→ **DOCUMENT EXCERPT**
Wednesday, December 13, 2006

Here I Am

The lady in Maine gets it:

"Any proposed solution to the current conflict with Islamic totalitarianism that fails to take into account its worldwide scope, relentless nature, and willingness to fight very dirty, is going to be a half-baked effort. In order to mount a "successful" campaign with an effective plan, we not only need creativity and intelligence, we need commitment, focus, and an understanding that this will be a long hard fight."

The following is a comment I posted to "The definition of "success" in war: Part II (colonialism and occupation)", over at neo-neocon:

Bravo, Neo.

I agree with Kurt's sentiments here:

"I've been a supporter of the war from the beginning, and yet, I think you've overstated the case of the unknowns about the costs involved with this war from the beginning. Before the war, one of the arguments against it was simply that we had an insufficient plan for what would happen after Saddam was toppled."

Iraq is a front in a larger war. Creating a democratic Iraq, whole cloth as in something that a majority of Americans would instantly recognize, is simply not going to happen as long as the prime movers of Islamic fascism are in business.

The same is true for the Long War.

Whether or not Iraq becomes a functioning democracy in X number of years is secondary to what remains to be done if we are serious about ending Islamic fascism. State support makes possible the exporting of murder to worldwide targets. Decapitating the states that are behind that industry is the first logical step that must be taken but won't happen until some pivotal event, or confluence of events, occurs to make what's left of the West act in earnest.

→ **RECORD SET**

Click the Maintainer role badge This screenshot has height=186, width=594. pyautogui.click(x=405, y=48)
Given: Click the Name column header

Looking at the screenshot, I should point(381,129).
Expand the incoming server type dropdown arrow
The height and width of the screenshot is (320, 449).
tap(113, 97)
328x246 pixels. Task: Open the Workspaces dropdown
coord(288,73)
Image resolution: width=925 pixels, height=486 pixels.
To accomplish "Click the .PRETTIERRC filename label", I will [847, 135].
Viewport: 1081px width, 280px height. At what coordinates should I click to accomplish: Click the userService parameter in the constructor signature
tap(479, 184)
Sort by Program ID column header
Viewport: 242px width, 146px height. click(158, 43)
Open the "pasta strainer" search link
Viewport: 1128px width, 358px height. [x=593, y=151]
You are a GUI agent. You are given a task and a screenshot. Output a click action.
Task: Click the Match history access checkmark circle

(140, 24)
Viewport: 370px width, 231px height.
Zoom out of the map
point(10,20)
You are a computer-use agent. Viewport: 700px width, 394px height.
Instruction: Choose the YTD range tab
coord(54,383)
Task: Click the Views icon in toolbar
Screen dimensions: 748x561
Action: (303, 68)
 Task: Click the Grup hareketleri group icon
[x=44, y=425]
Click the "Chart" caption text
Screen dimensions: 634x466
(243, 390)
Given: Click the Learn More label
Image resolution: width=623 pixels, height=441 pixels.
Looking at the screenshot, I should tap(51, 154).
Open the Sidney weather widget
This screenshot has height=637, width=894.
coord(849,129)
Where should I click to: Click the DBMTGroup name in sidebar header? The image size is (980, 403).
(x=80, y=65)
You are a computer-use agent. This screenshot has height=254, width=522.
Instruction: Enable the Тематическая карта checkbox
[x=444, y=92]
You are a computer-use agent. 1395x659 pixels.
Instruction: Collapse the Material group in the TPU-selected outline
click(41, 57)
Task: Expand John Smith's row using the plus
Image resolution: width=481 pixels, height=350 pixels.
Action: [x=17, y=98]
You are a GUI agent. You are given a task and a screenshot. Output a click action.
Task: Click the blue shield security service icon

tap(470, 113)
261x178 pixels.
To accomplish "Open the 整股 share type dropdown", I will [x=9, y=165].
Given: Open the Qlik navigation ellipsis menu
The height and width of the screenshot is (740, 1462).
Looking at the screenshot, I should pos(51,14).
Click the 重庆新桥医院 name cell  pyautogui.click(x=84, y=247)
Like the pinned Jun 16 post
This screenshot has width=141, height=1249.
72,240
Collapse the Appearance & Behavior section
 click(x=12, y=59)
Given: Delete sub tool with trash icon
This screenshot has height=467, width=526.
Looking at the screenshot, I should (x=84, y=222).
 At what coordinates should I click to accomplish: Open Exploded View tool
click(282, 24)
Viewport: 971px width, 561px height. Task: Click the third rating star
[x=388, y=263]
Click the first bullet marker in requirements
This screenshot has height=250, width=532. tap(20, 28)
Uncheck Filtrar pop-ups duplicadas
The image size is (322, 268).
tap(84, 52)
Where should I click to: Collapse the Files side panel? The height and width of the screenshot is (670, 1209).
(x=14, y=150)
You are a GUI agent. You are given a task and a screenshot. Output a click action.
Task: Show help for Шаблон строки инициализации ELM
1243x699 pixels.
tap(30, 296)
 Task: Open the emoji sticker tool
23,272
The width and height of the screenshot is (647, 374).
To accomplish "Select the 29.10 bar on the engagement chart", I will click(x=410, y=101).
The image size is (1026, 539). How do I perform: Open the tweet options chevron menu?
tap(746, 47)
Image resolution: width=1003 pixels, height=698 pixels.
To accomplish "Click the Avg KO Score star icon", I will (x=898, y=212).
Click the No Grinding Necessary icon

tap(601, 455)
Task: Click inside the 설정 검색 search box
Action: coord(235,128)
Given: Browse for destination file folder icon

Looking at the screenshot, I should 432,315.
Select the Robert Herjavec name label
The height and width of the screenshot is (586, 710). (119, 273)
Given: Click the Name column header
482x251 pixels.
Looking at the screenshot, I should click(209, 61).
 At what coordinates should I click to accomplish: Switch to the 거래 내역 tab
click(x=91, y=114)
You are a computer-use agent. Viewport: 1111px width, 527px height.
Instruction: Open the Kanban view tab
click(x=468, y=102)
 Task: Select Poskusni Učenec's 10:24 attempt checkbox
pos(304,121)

→ **WHAT IS REQUIRED**
Answer these questions from the blog post.
(a) What date appears at the top of the post?
(b) Over at which site was the comment posted?
(c) What does the post call Iraq in relation to a larger war?

→ **EXPECTED ANSWER**
(a) Wednesday, December 13, 2006
(b) neo-neocon
(c) A front in a larger war